Researcher Naama Galil from Yad Vashem's Commemoration and Community Relations Division lectured on the history of the camp and the revolt at Sobibór. One of three "Operation Reinhard" extermination camps, Sobibór began its deadly work in April 1942. Sobibor was chosen due to its proximity to railway tracks and its isolation from the surrounding population. Most of the victims of Sobibor arrived via trains. After several failed plans and attempts at escape, on 14 October 1943, two Jewish prisoners, Leon Feldhendler and Lieutenant Aleksander (Sasha) Pechersky, a recently arrived Jewish POW from Minsk, planned and led the mass revolt and escape of some 300 Jews incarcerated and awaiting extermination at Sobibór. Nearly half of the inmates were killed while escaping, and many others were caught in the manhunt that followed. Approximately 50 survived by hiding in the nearby forests. Historians have since estimated that between 170,000 to 250,000 Jews were murdered at Sobibor by the time the camp closed in 1943 following the uprising.

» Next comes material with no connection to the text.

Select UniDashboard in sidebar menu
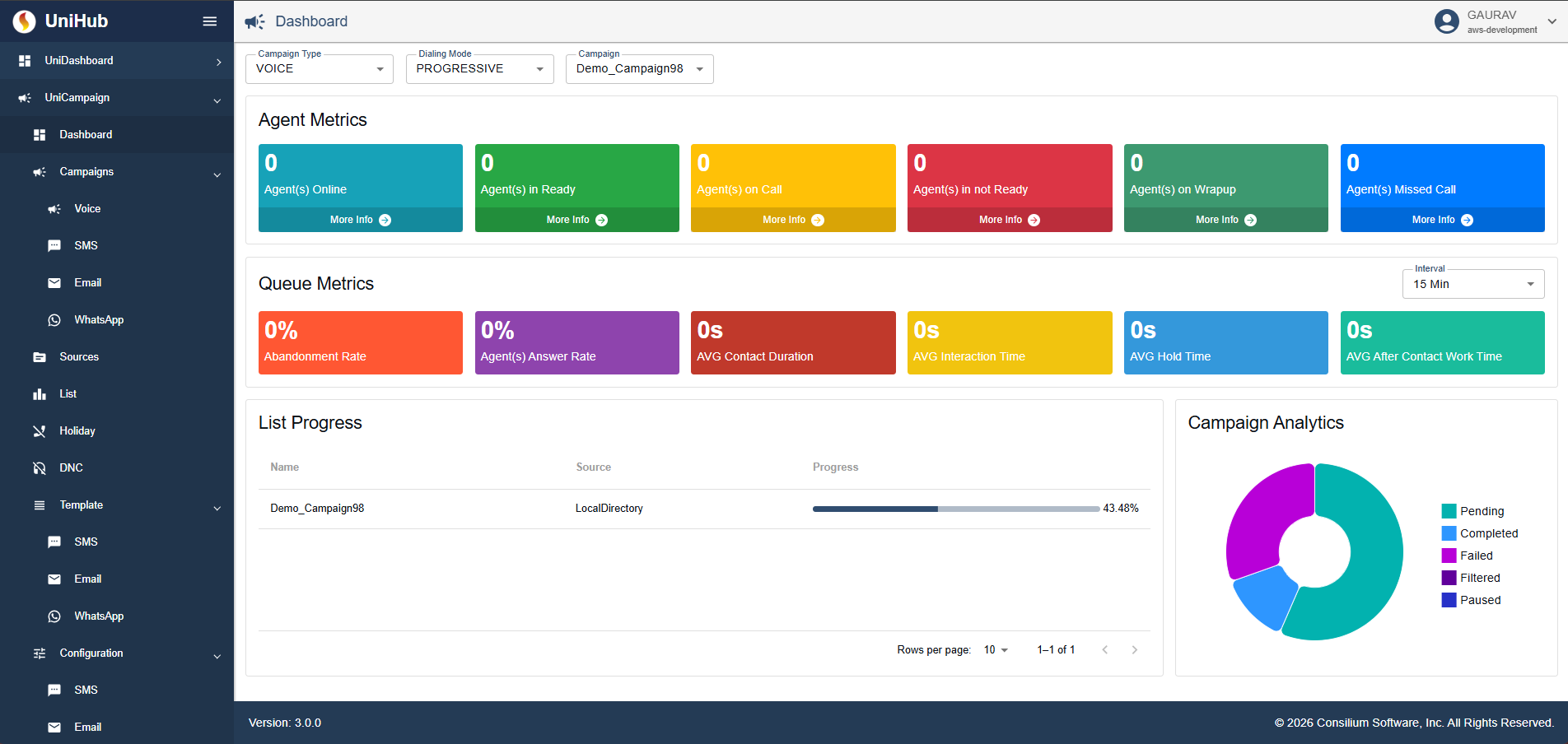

"Despite the fact that it took place on occupied Polish soil, and was carried out by German Nazis and their collaborators, on Jewish victims from across Europe as well as North Africa, and despite its universal implications, Sobibor is above all a Jewish story," stated Yad Vashem's Director of Governmental and External Affairs Yossi Gevir. Gevir also praised the ongoing international and professional efforts to establish a new visitors center at the site of the former death camp that will accurately educate future generations about its terrible history and fittingly commemorate its victims.
Devorah Fishman (Lichtman), daughter of the late Sobibor survivors Eda Fischer and Jitschak Lichtman, spoke about both the burden and honor of growing up as a member of the Second Generation. The most important lesson she learned from her parents was how they preserved their humanity in the camp, and later found "the proper way to live a normal life." "How lucky we are to be connected to such heroism," she concluded.
Since 2007, archeology doctoral student Yoram Haimi has led excavations at the site of the former death camp together with his Polish counterpart, Wojciech Mazurek, supported by Yad Vashem International Institute for Holocaust Research and Directorate. In his lecture, Haimi revealed that over the past 11 years, teams of volunteers at the site have unearthed over 70,000 artifacts, including wedding rings, personalized pendants, false teeth, keys, and even door signs with the names of families deported to the camp in the belief they were relocating. "Each small item carries with it a fascinating story," Haimi emphasized.
Despite the German efforts to destroy the camp in an attempt to erase all evidence of its existence, and the subsequent building and roads laid over many important components of the camp, the archeological team showed, with the help of aerial and 3D images, much of the camp's structure: the exact locations of eight gas chambers, 21 burial pits and nine open crematoria, in addition to the "Himmelstrasse" (pathway to heaven) along which the victims were hurried towards the gas chambers, the women's disrobing hut and the living quarters of the camp's commandants. "Our archeological work proves for future generations that Sobibor existed," Haimi concluded. Gevir concurred: "You are exposing with at the Germans tried to hide – the truth about Sobibor."